By Guest Contributor Sofía Quintero, cross-posted from Black Artemis
The best movies provoke thought long after one has left the theater, and the film that did that for me in 2010 was Tanya Hamilton’s Night Catches Us. I saw it when it opened in theaters in December, and it continues to inspire reflection. Some considerations, however, are quite uncomfortable, but those tend to be the ones that have the most to teach.
For those of us actively engaged in social justice movements, Night Catches Us challenges us to examine the personal impact of our political actions. To what extent such actions and their consequences are the inevitable sacrifice we make in the fight against oppression? Is it possible that some of the actions we justify as political resistance are actually rooted in personal wounds, some of which cannot be attributed neatly or wholly to social injustice? And because it may not be possible (if even desirable) to disentangle or reconcile these possibilities, how do we discern the right thing to do? Part of the brilliance of Hamilton’s debut feature is its complex, and therefore, unresolved reflection on this issue.
Set in Philadelphia in 1976, the Night Catches Us opens with the return home of Marcus (Anthony Mackie), a member of the Black Power movement who left four years earlier under questionable circumstances. On the surface, the story is a character-driven mystery: did or did not Marcus inform on a fellow revolutionary and ignite the events that resulted in his assassination in a hail of police fire? But at its essence, the film is about love. Romantic love. Parental love. Revolutionary love. It is an examination of the way those different kinds of love intersect and collide, how they can and cannot be reconciled in ways we can neither control nor predict, and why despite all this messiness, we still feel compelled to get our hands and hearts dirty.

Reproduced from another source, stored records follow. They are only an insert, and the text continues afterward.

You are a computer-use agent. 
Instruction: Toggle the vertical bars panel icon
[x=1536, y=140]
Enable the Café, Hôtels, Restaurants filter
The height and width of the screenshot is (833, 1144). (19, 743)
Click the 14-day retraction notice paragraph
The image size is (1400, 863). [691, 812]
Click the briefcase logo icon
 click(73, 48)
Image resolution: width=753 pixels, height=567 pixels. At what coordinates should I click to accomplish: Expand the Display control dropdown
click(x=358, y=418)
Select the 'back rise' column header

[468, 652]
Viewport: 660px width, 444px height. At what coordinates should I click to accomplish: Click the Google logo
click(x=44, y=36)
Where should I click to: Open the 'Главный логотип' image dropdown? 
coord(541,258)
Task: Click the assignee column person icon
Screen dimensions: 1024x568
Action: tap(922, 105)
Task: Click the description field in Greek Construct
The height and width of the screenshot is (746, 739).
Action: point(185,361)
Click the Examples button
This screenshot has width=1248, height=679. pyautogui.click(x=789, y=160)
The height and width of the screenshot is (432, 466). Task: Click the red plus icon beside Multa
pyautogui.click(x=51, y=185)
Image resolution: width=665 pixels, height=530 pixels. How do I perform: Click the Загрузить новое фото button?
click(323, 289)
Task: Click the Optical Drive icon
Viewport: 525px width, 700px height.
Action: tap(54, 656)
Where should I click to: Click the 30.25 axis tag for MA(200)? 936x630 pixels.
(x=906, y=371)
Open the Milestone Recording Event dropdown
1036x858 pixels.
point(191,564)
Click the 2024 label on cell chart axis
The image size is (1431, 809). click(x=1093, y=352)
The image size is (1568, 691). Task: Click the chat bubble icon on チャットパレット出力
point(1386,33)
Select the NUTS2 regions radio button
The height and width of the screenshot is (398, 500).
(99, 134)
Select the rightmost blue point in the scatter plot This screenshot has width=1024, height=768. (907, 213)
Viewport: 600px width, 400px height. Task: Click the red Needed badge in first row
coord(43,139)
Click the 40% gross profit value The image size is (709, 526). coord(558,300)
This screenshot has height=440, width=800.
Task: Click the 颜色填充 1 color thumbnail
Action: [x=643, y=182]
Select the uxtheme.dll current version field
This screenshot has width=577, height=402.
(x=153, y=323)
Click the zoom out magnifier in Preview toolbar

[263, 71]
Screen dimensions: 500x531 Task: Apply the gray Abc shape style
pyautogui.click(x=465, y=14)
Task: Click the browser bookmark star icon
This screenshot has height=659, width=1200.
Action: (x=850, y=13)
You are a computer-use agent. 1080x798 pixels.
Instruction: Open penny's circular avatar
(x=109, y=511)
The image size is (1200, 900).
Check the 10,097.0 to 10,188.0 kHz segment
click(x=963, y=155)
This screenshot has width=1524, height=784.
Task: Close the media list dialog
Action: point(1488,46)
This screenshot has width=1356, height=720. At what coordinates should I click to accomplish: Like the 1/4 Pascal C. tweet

After seeing the film, I was immediately reminded of my 1997 trip to Cuba where I had to opportunity to hear Assata Shakur speak. One sentiment that she shared was that she regretted how little time she and fellow activists spent with their children. Shakur stated that while their children might have been present while they were engaged in political action, they were not involved. Furthermore, she also clarified that she was not speaking merely of politicizing children but rather the larger and more important objective of raising them in community, drawing them emotionally close and otherwise rejecting the expectation that their needs be sacrificed to promote social justice.
Clearly, some activists of the 60s and 70s who gave so much to their people did so at the expense of their own children. And to be sure, some of us are repeating that mistake, inheriting psychic wounds as readily as we do eye color or body type. With all compassion and fairness, I can imagine that the sociopolitical climate in which our elders lived was such that they could not even see never mind manage the contradiction of advocating so vigilantly for other families to the point that they neglected their own.
Yet ironically the sacrifices they made and the gains they achieved actually make it easier for my generation to do just that. Whether we are red diaper babies or political black sheep, as we start our own families and build relationships with the youth in our lives, we seem to be making a more conscientious effort to balance engaging in activism toward creating a better world “out there” and practicing liberation within our own homes. Thus, in many ways, even the errors of the previous generation result in the privileges of ours. So I don’t say this to judge those elders or reify my peers. I only wish to name an unsaid – or more accurately bring whispered conversations to the public discourse – with the intention of promoting communal healing and political effectiveness. My hope is that more of us will watch Night Catches Us and show up courageously to a multigenerational conversation about the questions it raises.
Not that it is a film that should only be seen by people who consider themselves activists. Watching it reminded me of lesson I learned early and painfully in 2010: all any of us needs to do to have a life that matters is heal our family’s history. Depending on what we value, we harbor fantasies of being the next Oprah Winfrey or Malcolm X. There’s nothing wrong with that, but this is not necessary to have a positive and pervasive impact in the world. If all you did was identify the wound that has been passed down in your family from one generation to the next and said, “This stops with me,” you will have paid your rent on this planet. For some of us the family wound is violence. For others it is substance abuse. In my own family it is abandonment, real and perceived. Anything you might do after healing your family history is above and beyond the call of duty, and, hence, there is no need to sacrifice your children.
Life coach Rhonda Britten writes that love is messy. So is movement. It’s that messiness that makes both necessary and worthwhile.